**Text provided:**
Is working for justice important to you? Are you satisfied with your justice work?
Working for justice has been a lifelong focus of mine. Being a Quaker, I have many examples of how people and organizations have worked for justice. But, no, I am not satisfied with my justice work. I don’t believe we can be as long as there is injustice.
Over the past decade, I have connected with many great activists and organizations. In addition, I’ve been fortunate to have received several types of training for community organizing.
Much of what I’ve learned relates to working with different communities and cultures, which I summarize here:
Significant changes are occurring that add impetus to re-evaluating how we (Quakers) do justice work.
Accelerating environmental chaos is increasingly disrupting communities and lives
There is rising resistance to political systems based upon White superiority and evolving authoritarianism
Economic, food, transportation, energy, education, political, and healthcare systems are failing
Indigenous peoples are reclaiming their leadership and ways of protecting and healing Mother Earth
Change is hard
I plan to discuss these things this weekend with my Quaker meeting (Bear Creek Friends). I’ll share my recent experiences with Mutual Aid, Indigenous friends, and the Buffalo Rebellion. Change is hard, and this might involve some challenging discussions. And may involve changes in how we do justice work together.
Mutual Aid
First, there are many ways my Quaker meeting is already working regarding the concepts of mutual aid. Such as connections in the nearby town of Earlham, working to deliver meals, staffing the museum, and the Sunshine sewing circle. Years of work supporting the annual Prairie Awakening/Prairie Awoke ceremony. And connections with the nearby Grade A Gardens.
I believe Friends can add to the spirituality of Mutual Aid.
We must replace the current structure of using committees to do justice work. Because Mutual Aid is fundamentally about not having hierarchies.
What would a Quaker Mutual Aid community look like?
Spirituality?
Who would be involved?
When and how would the community meet or communicate?
How would decisions be made?
How do we center the voices of the oppressed? Of Indigenous peoples?
How would we interact with Quaker organizations?
How would we physically build community structures?
Options
I will continue my involvement with Des Moines Mutual Aid. And would continue to share what I’m learning with my Quaker meeting
Bear Creek could decide to replace the Peace and Social Concerns committee with a Mutual Aid community, OR
Bear Creek could continue its Peace and Social Concerns Committee structure and create a Mutual Aid community for justice work.
Implementation
Creating a Mutual Aid community at Bear Creek would require:
Ways for community members to communicate in real time
Des Moines Mutual Aid uses the Signal app, an encrypted real-time messaging system
Permission for Bear Creek Mutual Aid to make decisions in real time
As the graphic below shows, Mutual Aid is one of the methods the Great Plains Action Society (GPAS) uses as an engagement mechanism.
GPAS supports Des Moines Mutual Aid (DMMA) by funding the work of Ronnie James. Ronnie has been my Mutual Aid mentor.
GPAS is part of the Buffalo Rebellion, a coalition of environmental justice organizations in Iowa. Continued connections with GPAS and the Buffalo Rebellion are how to center the voices of Indigenous and other oppressed peoples.
The Buffalo Rebellion is a coalition consisting of
Des Moines Black Liberation
Great Plain Action Society
Iowa Citizens for Community Improvement
Iowa Migrant Movement for Justice
Sierra Club Beyond Coal
Service Employees International Union (SEIU) Local 199, and
Cedar Rapids Sunrise Movement
Also below are the Des Moines Points of Unity, which explain what DMMA is about.

**Given entries:**
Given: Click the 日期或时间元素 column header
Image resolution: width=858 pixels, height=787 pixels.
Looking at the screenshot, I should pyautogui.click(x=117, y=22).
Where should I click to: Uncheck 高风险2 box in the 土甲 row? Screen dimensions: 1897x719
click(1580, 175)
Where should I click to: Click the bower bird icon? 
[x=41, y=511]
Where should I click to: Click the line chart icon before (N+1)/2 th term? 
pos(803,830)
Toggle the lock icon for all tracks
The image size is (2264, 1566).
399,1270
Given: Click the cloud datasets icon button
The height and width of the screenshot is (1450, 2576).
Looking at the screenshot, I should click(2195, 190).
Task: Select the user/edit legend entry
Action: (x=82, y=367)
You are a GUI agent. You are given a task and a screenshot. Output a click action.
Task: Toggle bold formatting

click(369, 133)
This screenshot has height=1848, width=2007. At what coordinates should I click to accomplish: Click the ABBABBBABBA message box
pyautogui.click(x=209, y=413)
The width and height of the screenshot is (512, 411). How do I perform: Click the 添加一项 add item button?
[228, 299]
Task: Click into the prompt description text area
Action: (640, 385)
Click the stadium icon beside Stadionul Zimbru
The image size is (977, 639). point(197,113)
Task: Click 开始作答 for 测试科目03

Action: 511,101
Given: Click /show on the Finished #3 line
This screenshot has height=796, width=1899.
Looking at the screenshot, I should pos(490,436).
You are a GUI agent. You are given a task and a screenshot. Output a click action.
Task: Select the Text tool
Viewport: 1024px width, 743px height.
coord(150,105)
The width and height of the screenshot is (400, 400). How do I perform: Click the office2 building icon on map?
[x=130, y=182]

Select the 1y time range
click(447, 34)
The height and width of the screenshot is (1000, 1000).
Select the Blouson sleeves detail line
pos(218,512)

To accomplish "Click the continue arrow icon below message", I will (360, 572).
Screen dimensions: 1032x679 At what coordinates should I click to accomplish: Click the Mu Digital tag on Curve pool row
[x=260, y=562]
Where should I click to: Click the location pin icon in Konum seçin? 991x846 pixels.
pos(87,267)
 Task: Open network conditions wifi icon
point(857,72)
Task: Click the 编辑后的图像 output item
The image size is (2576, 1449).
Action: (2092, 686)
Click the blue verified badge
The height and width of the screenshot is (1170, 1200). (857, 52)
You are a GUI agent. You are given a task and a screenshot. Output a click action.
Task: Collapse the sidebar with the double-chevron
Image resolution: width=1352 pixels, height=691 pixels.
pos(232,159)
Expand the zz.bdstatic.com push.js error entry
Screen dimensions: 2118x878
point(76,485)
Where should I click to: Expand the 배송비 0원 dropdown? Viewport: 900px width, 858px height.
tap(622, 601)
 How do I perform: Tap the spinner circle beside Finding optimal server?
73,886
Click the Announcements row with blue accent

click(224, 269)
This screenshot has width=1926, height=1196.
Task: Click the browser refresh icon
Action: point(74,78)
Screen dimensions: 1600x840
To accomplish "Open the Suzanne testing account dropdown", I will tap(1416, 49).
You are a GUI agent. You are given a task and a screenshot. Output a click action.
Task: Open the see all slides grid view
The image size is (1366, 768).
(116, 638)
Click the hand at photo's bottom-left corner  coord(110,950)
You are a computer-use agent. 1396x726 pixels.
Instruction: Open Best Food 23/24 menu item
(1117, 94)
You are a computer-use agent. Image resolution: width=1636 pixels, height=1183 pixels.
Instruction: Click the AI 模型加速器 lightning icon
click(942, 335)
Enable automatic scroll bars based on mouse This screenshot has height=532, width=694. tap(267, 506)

**Set exercise A:**
Reproduce word for word the part of the text on Quaker justice work that opens with the words containing "When and how" and closes with "for justice work.".
**Set exercise B:**
According to the text on Quaker justice work, which app does Des Moines Mutual Aid use to communicate in real time?
Please rely only on the text on Quaker justice work, not on the listing.

**Result A:**
When and how would the community meet or communicate?
How would decisions be made?
How do we center the voices of the oppressed? Of Indigenous peoples?
How would we interact with Quaker organizations?
How would we physically build community structures?
Options
I will continue my involvement with Des Moines Mutual Aid. And would continue to share what I’m learning with my Quaker meeting
Bear Creek could decide to replace the Peace and Social Concerns committee with a Mutual Aid community, OR
Bear Creek could continue its Peace and Social Concerns Committee structure and create a Mutual Aid community for justice work.

**Result B:**
The Signal app, an encrypted real-time messaging system.